The Millennial Impact Report, which surveyed over 2,500 Generation Y employees and managers, revealed that this demographic put in more volunteer hours and made more donations than other age groups. Seventy percent of millennials regularly volunteer, which is higher compared to 61 percent of baby boomers and 63 percent of Gen X who join volunteer efforts.
What’s driving them to become more philanthropic than other generations?

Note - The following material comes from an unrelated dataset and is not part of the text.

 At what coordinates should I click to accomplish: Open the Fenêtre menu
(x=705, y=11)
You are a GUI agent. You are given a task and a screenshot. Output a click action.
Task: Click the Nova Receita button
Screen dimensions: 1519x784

Millennials are More Generous than You Thought
The report found that millennials are choosing to donate to causes they believe in, despite their high levels of student loans, having to navigate a tough job market, and not having the financial stability for big purchases, like homes, weddings, and cars.
Although previous generations also contributed to donations and volunteer projects, they mostly did these through their companies. The older generations’ standard way of giving is by having their contributions deducted from their paychecks. On the other hand, millennials are more driven by their personal beliefs. They may not always join the philanthropic efforts in the workplace, but only because they prefer to personally search for causes that resonate with them.
Volunteer work for cancer patients and survivors, raising awareness for certain diseases, rural medical volunteering, and other healthcare issues are some of the popular causes with millennials. This generation also engages in environmental and educational causes.
And millennials don’t only give more, they also give differently. Boomers and Gen X tend to see their personal, philanthropic, and professional lives as separate, whereas millennials try to integrate all these into their lifestyle. For example, a boomer may donate more to an environmental charity whereas a Gen Y will donate less while trying to switch to sustainable practices.
Purpose Over Paychecks
Millennials are also more purpose-driven, which reflects on their philanthropic efforts. The Millennial Impact Report says that people from this demographic are more likely to volunteer if they can use their skills to help a cause. Also, they’re likely to continue supporting a certain issue if they see that their efforts are making a difference. Millennials are constantly looking for activities that can make them feel like they’re effecting positive change, which is also apparent in how they search for jobs.
Sixty-two percent of American millennials think they can positively impact their communities, and 40 percent believe they can make a difference on a global level. This is why they integrate their passions and principles in everything they do. Apart from volunteer opportunities, this young generation’s proclivity for social issues leads them to nonprofit work because they care more about jobs that can give them a sense of fulfillment instead of high paychecks.
Volunteer and nonprofit organizations can benefit from these findings the most. Knowing that this age group is more inclined to participate in volunteer causes can help them craft better strategies in looking for more people to join their group.